The columnar implementations are cool and all, but they don't really do what you'd expect columnar storage to do—i.e. make each column independently retrievable / make each column effectively its own "single data column plus shared CTID" table for the dataset. Instead, when you fetch one column of a row from e.g. a Citus "USING columnar" table, that still bakes down to the query engine fetching the entire row-tuple for that row (and then discarding most of it), which in turn means that the columnar storage engine must read in + decompress the equivalent compressed blocks for every column participating in that row.

So, unlike in a columnar database, you still have to worry about splitting up your narrow+hot "fact" columns from your wide+cold "dimension" columns, and joining them back together later only when you need them, in order to not be polluting your page cache with the wide+cold column data.

JelteF · on Nov 8, 2021

Maybe I'm misunderstanding the feature that you would like to have, but I think Citus columnar supports what you want. Citus columnar storage has projection pushdown, so it only fetches the columns that you requested in your query.

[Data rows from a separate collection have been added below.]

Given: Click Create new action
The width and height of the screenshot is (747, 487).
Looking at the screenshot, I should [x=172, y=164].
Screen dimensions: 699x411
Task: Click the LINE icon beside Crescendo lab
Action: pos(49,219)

To quote from the blogpost[1]:

What are the Benefits of Columnar?

- Compression reduces storage requirements - Compression reduces the IO needed to scan the table - Projection Pushdown means that queries can skip over the columns that they don’t need, further reducing IO - Chunk Group Filtering allows queries to skip over Chunk Groups of data if the metadata indicates that none of the data in the chunk group will match the predicate. In other words, for certain kinds of queries and data sets, it can skip past a lot of the data quickly, without even decompressing it!

Disclaimer: I work on the Citus team at Microsoft, but have not worked on the columnar storage.

[1]: https://www.citusdata.com/blog/2021/03/06/citus-10-columnar-...